Mar 02, 2017 16:26
There's a scene in the recent "Gilmore Girls" revival when one of the main characters goes to hike the Pacific Coast trail after reading "Wild." The gag is she's one of a dozen who show up, partially inspired by the book, partially by the Reese Witherspoon movie. All ready to hit the train and find their peace, their epiphany.
I laughed at the episode and cringed on the inside. I'd been inspired in a similar way after reading the book. Not so literally. I didn't stock up on hiking equipment and leave Oklahoma for the Pacific Coast. I mulled it. I looked inside myself. I wondered what would be my PCT.

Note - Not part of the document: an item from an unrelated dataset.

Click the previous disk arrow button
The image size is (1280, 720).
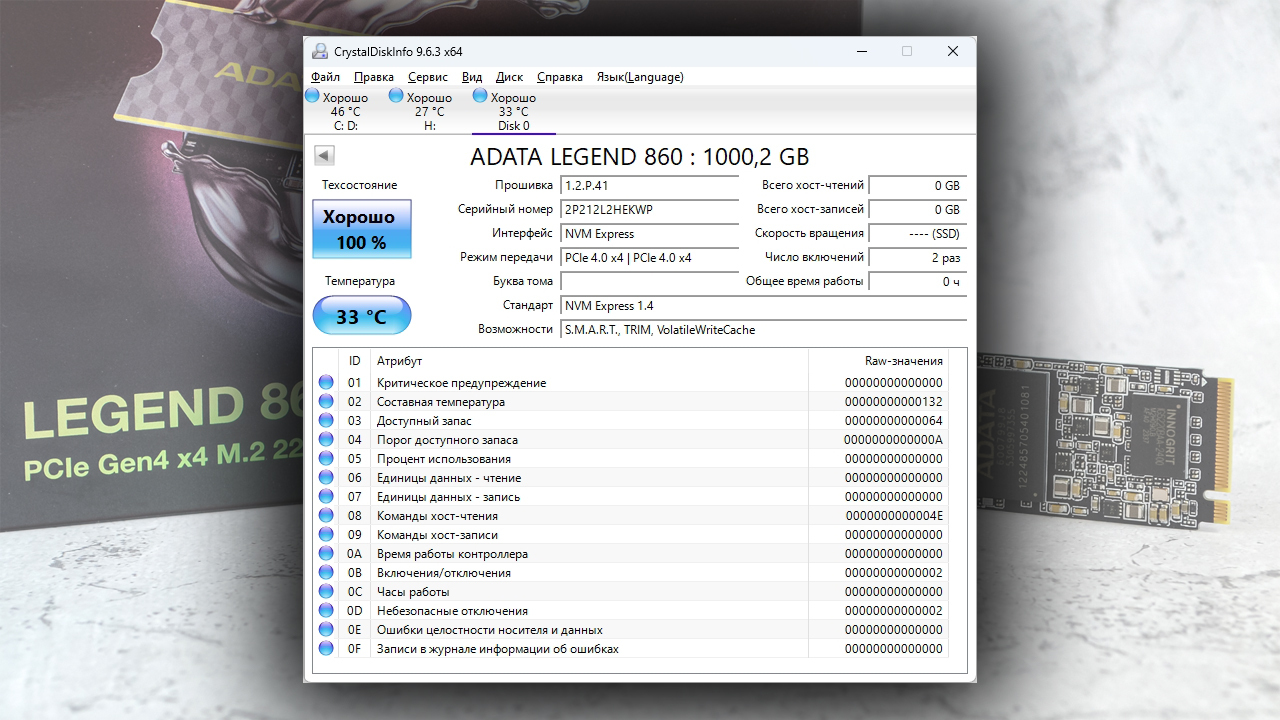point(324,155)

LIke the main character in the book I had a lot of baggage in my head. Not quite the same self-destructive baggage, self destructive in a different way. In a closed off, angry, isolating way. Not an adulterous, unsafe sex in an alley kind of way. Did I need to push myself to the physical extremes to test truly examine and get rid of that baggage?
In the end I got distracted. I didn't go hiking. I didn't analyze the reasons why I push people away, why I like to be alone, why I keep my world small.

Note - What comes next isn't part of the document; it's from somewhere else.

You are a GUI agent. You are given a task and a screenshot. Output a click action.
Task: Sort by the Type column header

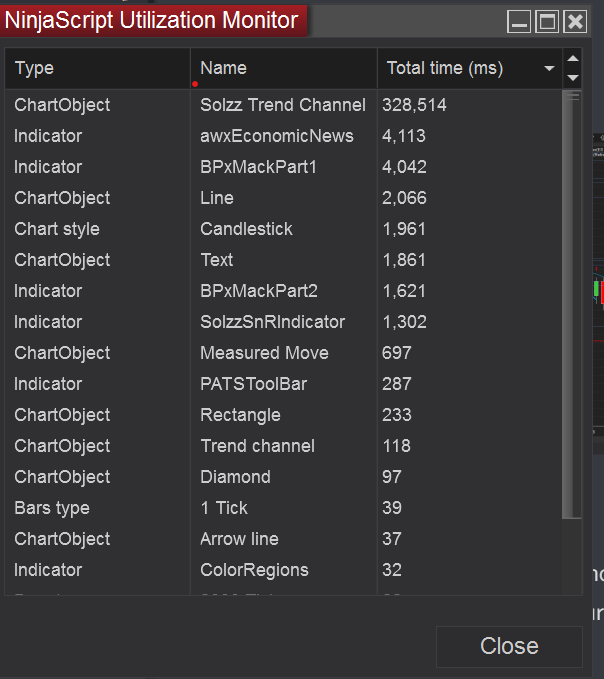(98, 69)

Now years later i'm here again.
It's a cycle really. I love reading and I love memoirs. I find solace in seeing or reading how people will battle through their psyche, will unpack the baggage weighing them down. Could I ever be that brave? Lay myself that bare?
I'm searching for a new therapist. I went to one for years in college, after my Pops died, and it helped. Then I got busy. I started working. it was harder to schedule. Ten years later I feel all of the regressions in my bones. I feel myself saying or doing things I know are self-destructive, but I just let it happen. The saracasm flows through my body. The opting to stay home not go out. The complusive Type A list making.
Now I have a list of recommended therapists to call, but I haven't picked up the phone yet. I sit sometimes and I think about how I can sit and imagine the sessions, the issues I'll work through and the magic bandaid it will be in my life. I know it's a pipe dream. I know it's more than sitting and talking through my issues.
I need to put in the work. I need to stop counteracting the progress with more crazy I'm tossing in my own way. It's a hike into my psyche I have to make soon, or be stuck alone at the bottom of a hill.